TASK DESCRIPTION:
In the records below, find the line containing "Task: Open the View menu". Restate it and all the lines after it exactly, and omit the rest.

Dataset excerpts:
------------------------------------

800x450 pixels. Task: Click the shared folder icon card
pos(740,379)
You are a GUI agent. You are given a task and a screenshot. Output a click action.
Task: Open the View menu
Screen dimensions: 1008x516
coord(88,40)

------------------------------------

EXPECTED OUTPUT:
Task: Open the View menu
Screen dimensions: 1008x516
coord(88,40)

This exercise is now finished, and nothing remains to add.